# Testudo Tortoise wanted in Canada



## nguindon (Apr 19, 2010)

Hello everyone,

I've said my hellos and discussed my enclosure with everyone. Now all I need is... the tortoise! It is extremely difficult to find anything other than red foot or leopard tortoises. They're beautiful but I cannot provide for their space needs. I've got some good leads but I figured this might be a great place to ask.
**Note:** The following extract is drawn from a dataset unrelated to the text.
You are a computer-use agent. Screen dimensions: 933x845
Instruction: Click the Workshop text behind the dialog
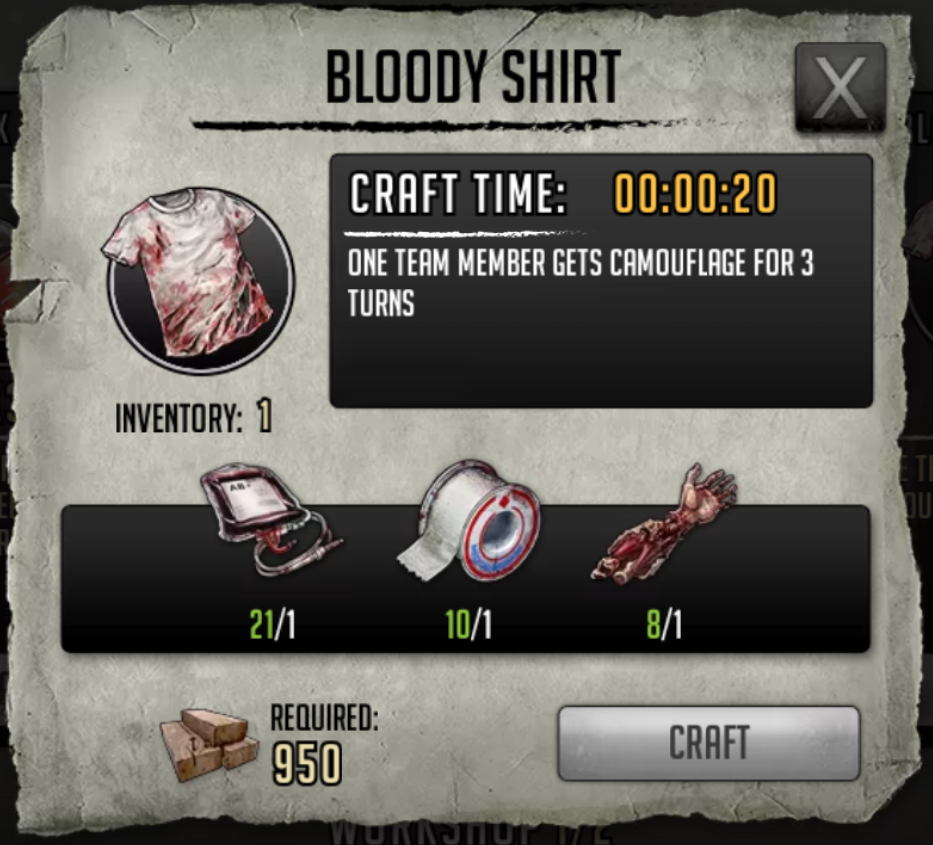470,831
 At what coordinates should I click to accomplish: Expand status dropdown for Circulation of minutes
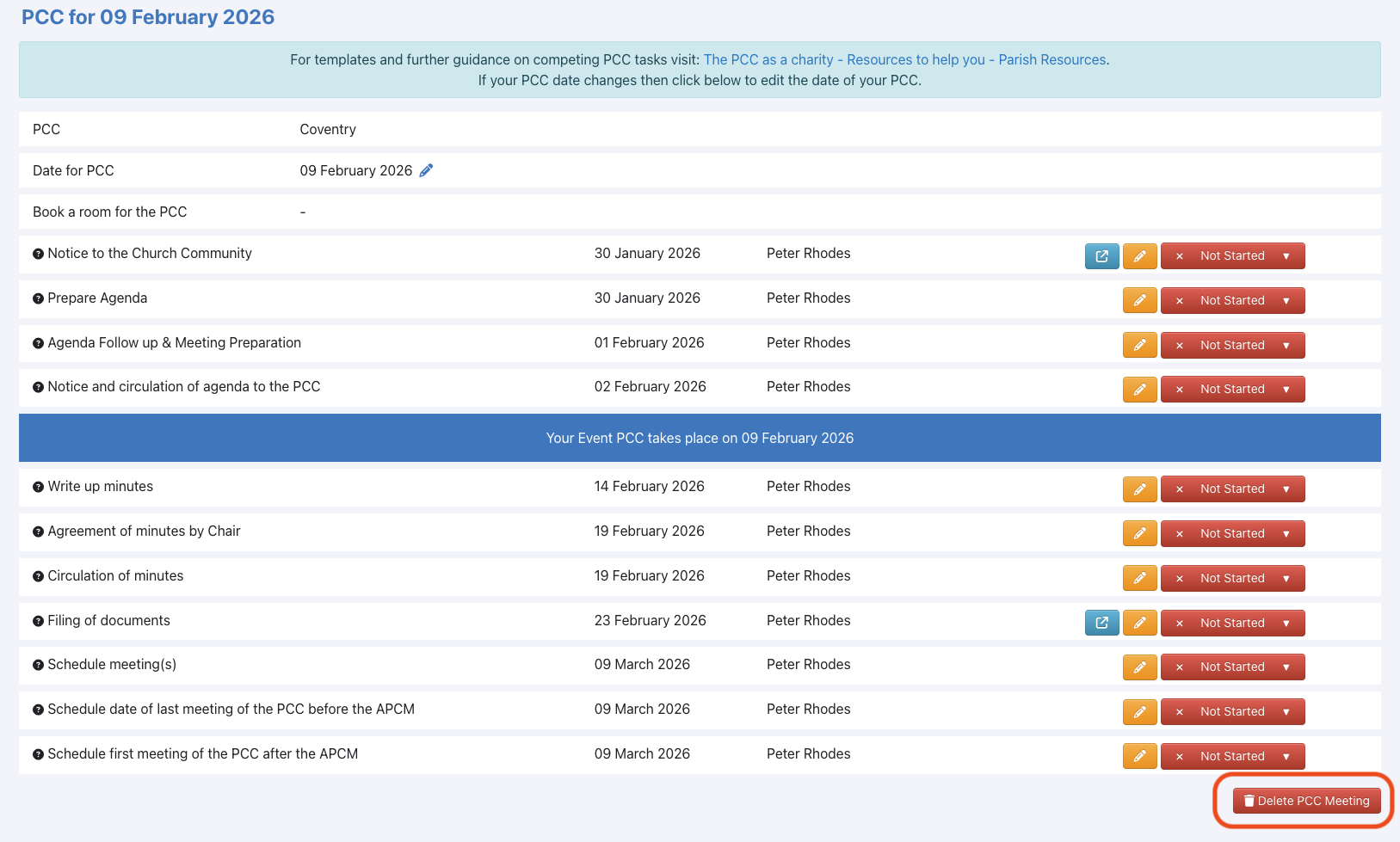[1286, 579]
If anyone has a Hermann's, Russian or Greek Tortoise for sale I would be very interested.


----------



## dmmj (Apr 19, 2010)

Wouldn't you need someone in canada? I think we can not ship actross the border.


----------



## nguindon (Apr 19, 2010)

That's right, dmmj, a Canadian breeder would significantly facilitate the situation. There are a few Canadians here too, I've seen them hiding in the corners . However a CITES export permit might be possible, I did find the American form if some adventurous salesperson would be game...


----------



## Isa (Apr 20, 2010)

I am Canadian and I had to buy my Hermann here, there is a law that says that you can't import a reptile (that is what the custom told me). Where do you live in Canada, I am sure you can find a breeder or the tortoise you want in a pet store. I know buying in a pet store is not a god idea, but sometimes here, we do not have the choice


----------



## nguindon (Apr 20, 2010)

Dang, Isa is right... I was under the impression that an American CITES export permit for Appendix II animals would be sufficient, but further research has shown that is only acceptable if I were an American moving to Canada, wanting to bring my tortoise with me. Crud 

I live in Ontario, Brampton to be precise. It's really difficult to find! I've got a few places that are hunting them down (er, not literally), but nowhere that has any in stock...


----------



## JourneyTort (Apr 20, 2010)

nguindon said:


> I live in Ontario, Brampton to be precise. It's really difficult to find! I've got a few places that are hunting them down (er, not literally), but nowhere that has any in stock...


 
Not sure if you saw my PM to you but there is a Russian for sale in Richmond Hill which in the big scheme of things is really not far from you. See my PM for further details.


----------



## nguindon (Apr 21, 2010)

Very promising lead on tortoise purchasing! I contacted a guy who is parting with a four or five year old Russian Tortoise. He's even willing to meet me at a reptile veterinarian to have it checked out before I buy it. I'm crossing my fingers... HUUUUUGE thanks to JourneyTort, it is the guy you linked me to 

Oddly enough, I actually contacted him TWICE. Once through the link JourneyTort sent me and a separate time through another site. Both were anonymous at first, until (after some confusion) we realized his "two buyers" and my "two sellers" were one and the same 

Hopefully this all works out. I'm very excited!


----------



## nguindon (Apr 28, 2010)

SUCCESS!! Today I bought Voltaire, a year old Russian Tortoise. We've had him checked by a reptile vet and, despite some old healed damage to his plastron, he appears to be in good health (pending a check for parasites). The gentleman I bought him from had received him from a friend, who'd received him from a friend, etc. He was a nice guy who wanted to see it go to a good forever home.


----------



## Traveller (Apr 29, 2010)

Awesome pics and congrats on your new buddy.
Watchout torts are addicting.


----------